Show each line of the records that contains the word "Toggle".

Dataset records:
===============

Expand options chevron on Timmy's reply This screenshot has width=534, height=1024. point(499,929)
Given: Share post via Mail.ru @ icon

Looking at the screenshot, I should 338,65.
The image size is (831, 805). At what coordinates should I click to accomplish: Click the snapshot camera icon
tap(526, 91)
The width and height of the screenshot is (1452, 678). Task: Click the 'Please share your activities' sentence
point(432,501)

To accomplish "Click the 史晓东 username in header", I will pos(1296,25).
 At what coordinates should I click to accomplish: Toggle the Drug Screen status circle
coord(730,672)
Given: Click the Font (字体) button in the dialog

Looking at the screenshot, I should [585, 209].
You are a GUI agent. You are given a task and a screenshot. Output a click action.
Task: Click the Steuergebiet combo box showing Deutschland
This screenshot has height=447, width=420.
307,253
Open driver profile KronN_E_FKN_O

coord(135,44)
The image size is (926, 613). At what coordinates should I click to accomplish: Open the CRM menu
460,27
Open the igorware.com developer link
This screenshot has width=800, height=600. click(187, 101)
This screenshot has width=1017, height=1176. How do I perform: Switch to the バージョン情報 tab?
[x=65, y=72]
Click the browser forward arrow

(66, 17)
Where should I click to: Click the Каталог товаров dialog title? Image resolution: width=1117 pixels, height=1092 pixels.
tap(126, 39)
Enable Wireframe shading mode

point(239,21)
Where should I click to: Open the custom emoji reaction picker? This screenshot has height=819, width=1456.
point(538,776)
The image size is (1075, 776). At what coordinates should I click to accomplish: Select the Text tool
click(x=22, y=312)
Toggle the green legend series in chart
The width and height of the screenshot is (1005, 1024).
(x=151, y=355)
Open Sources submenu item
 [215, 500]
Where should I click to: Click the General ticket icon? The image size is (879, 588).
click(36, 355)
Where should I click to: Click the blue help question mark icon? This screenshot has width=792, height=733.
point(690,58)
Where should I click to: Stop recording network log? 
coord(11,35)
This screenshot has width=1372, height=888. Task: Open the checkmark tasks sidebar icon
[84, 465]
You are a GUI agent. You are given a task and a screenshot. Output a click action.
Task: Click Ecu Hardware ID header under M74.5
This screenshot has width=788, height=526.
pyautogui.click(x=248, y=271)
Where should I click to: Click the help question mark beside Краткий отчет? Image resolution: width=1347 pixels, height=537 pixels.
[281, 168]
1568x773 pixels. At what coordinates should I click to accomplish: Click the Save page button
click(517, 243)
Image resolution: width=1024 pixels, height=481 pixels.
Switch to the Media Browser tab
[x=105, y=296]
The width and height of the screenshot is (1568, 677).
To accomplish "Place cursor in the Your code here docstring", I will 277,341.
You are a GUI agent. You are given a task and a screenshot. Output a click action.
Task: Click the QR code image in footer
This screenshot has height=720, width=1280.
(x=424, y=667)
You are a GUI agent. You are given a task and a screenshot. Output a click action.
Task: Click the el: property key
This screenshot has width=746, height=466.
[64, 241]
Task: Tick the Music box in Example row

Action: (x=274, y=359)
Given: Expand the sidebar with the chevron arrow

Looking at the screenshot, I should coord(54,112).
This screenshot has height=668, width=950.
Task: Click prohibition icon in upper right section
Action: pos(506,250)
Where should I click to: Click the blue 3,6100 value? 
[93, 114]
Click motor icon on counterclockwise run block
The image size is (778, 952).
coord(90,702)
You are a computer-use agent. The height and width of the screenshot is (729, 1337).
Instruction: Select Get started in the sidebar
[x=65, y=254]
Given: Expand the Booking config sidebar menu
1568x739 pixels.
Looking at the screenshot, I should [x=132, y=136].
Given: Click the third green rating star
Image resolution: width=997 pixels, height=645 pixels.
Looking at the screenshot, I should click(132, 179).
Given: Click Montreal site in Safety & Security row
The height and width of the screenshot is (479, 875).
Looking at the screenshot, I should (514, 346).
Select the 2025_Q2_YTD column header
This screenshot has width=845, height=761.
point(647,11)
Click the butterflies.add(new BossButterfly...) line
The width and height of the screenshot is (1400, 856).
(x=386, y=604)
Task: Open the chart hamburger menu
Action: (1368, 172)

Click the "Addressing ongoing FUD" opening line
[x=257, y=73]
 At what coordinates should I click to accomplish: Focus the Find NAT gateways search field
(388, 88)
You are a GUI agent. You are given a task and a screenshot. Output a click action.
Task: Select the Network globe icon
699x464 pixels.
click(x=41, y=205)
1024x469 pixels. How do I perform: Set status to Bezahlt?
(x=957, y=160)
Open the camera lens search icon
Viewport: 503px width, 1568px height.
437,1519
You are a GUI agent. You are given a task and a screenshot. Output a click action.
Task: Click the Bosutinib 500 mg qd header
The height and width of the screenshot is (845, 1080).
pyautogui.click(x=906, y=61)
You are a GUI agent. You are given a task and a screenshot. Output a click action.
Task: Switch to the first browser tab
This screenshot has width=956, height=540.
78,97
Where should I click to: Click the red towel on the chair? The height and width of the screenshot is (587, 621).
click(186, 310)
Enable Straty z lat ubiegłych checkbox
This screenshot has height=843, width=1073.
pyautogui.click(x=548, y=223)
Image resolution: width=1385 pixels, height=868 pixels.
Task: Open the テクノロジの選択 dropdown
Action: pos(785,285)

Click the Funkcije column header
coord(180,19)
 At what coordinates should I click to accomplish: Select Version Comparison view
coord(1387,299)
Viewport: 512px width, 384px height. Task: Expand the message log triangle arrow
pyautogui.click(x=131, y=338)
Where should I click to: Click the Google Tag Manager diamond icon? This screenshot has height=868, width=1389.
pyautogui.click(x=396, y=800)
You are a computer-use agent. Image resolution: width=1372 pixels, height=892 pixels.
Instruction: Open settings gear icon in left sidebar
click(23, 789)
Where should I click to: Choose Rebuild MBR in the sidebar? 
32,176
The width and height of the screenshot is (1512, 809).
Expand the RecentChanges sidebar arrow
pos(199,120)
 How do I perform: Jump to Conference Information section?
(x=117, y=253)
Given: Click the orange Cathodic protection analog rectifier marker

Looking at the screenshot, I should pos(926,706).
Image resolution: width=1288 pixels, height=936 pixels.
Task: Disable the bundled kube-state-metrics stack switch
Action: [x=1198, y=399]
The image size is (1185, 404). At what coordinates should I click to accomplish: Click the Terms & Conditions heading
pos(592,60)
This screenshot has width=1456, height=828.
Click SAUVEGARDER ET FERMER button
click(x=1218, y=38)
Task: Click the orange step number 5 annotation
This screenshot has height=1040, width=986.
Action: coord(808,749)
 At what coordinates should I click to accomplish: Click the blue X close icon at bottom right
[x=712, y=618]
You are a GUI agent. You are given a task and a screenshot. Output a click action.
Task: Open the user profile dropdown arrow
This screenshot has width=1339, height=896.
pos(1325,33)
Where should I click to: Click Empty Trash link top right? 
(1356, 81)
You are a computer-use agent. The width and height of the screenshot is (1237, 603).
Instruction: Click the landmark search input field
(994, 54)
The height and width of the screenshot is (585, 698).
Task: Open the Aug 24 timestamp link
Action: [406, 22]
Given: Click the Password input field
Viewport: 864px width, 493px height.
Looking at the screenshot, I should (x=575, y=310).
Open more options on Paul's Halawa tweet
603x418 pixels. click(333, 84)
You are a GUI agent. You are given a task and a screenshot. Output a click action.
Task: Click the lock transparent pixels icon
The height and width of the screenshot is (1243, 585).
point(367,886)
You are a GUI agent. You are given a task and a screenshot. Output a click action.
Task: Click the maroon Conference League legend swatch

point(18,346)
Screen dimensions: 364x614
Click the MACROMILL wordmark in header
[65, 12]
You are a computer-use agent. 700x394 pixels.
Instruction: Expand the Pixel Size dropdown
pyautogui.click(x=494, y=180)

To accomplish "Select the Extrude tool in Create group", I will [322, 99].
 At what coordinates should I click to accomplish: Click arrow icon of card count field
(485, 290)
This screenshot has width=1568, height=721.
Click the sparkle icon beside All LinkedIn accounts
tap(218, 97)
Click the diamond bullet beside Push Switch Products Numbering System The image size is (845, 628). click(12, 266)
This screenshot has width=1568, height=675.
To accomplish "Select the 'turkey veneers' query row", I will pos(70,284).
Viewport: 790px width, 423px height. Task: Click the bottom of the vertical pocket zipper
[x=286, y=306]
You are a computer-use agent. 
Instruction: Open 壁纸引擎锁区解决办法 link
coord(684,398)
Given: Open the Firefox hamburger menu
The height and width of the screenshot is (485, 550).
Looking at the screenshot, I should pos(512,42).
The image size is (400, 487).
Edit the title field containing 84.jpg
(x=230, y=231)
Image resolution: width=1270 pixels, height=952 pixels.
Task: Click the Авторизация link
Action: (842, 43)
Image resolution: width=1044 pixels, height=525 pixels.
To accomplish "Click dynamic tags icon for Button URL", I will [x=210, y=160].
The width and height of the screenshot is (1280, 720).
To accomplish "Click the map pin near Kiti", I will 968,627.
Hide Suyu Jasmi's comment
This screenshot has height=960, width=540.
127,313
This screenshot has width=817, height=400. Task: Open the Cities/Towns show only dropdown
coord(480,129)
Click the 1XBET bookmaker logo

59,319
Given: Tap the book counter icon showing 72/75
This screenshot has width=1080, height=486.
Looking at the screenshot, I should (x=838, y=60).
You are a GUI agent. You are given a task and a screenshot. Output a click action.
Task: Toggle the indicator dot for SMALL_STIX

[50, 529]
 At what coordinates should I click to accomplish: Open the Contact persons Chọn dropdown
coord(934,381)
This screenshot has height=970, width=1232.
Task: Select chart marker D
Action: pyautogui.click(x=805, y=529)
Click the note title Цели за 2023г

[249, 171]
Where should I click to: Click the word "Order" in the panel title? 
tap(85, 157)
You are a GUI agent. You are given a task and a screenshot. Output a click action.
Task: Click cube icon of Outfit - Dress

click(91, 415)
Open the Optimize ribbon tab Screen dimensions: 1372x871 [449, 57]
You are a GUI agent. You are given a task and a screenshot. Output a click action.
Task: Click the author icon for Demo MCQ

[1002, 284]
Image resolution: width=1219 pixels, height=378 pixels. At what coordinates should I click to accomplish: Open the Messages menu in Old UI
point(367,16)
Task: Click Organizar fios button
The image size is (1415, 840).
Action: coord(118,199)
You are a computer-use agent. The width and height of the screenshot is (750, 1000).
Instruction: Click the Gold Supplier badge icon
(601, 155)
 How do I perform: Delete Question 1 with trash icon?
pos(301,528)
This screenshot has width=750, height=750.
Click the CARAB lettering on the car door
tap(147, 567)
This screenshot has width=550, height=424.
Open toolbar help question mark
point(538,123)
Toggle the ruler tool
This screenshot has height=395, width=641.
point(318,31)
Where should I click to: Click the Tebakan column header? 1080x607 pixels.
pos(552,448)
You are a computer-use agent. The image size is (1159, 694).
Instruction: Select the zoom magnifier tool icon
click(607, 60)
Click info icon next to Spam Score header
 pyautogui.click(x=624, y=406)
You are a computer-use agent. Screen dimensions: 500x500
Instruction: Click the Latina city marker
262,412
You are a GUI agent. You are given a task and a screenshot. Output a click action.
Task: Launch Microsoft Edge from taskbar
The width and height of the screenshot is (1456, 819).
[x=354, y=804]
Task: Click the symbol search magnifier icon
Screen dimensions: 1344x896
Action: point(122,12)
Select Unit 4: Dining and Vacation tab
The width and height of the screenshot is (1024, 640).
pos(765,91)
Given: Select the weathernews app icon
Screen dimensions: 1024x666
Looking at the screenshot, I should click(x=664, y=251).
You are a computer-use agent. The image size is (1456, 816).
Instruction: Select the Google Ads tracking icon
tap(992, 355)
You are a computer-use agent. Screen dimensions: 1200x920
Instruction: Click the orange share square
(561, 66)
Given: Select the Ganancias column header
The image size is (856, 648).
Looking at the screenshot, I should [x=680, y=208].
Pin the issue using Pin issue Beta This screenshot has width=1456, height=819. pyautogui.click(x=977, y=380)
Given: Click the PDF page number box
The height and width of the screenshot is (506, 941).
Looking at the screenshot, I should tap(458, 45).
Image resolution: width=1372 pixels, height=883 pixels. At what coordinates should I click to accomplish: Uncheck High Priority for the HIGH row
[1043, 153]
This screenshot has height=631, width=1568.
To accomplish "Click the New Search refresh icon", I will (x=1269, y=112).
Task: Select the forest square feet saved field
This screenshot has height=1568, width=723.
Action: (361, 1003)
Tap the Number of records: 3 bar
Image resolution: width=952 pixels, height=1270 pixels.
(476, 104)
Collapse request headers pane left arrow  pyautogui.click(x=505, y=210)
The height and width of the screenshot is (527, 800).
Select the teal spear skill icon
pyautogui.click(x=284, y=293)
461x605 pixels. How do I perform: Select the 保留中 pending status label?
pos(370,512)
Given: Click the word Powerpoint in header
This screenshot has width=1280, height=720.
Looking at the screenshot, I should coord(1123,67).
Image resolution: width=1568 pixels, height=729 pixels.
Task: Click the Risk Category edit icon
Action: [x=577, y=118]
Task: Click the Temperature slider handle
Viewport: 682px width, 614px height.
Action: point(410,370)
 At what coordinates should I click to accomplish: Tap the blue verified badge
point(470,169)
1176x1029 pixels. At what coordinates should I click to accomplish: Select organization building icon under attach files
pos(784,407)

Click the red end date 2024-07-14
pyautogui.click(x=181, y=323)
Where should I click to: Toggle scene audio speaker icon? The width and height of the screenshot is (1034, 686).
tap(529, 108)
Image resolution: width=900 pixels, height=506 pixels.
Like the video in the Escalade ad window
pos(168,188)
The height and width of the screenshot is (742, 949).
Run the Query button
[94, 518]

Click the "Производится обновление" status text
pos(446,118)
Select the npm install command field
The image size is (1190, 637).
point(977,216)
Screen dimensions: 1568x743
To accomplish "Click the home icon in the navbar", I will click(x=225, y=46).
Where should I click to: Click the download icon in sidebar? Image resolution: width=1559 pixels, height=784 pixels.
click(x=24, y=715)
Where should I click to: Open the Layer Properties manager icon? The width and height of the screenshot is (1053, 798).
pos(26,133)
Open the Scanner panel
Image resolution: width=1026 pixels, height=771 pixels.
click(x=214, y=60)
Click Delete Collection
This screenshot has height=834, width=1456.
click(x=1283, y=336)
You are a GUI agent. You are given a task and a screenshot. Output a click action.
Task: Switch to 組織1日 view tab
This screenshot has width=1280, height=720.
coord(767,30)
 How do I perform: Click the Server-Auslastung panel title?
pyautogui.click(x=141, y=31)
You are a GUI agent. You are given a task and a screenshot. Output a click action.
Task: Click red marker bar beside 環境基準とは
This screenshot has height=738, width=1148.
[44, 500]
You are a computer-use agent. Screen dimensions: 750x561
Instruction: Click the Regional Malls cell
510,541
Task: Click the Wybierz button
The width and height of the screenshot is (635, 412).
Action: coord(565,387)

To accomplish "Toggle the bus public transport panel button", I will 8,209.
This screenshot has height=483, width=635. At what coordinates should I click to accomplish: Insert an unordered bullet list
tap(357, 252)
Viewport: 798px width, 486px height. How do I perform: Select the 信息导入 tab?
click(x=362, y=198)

===============

* _ANSWER TO THIS PROBLEM_
 At what coordinates should I click to accomplish: Toggle the Drug Screen status circle
Toggle the green legend series in chart
Task: Toggle the indicator dot for SMALL_STIX
Toggle the ruler tool
Where should I click to: Toggle scene audio speaker icon? The width and height of the screenshot is (1034, 686).
To accomplish "Toggle the bus public transport panel button", I will 8,209.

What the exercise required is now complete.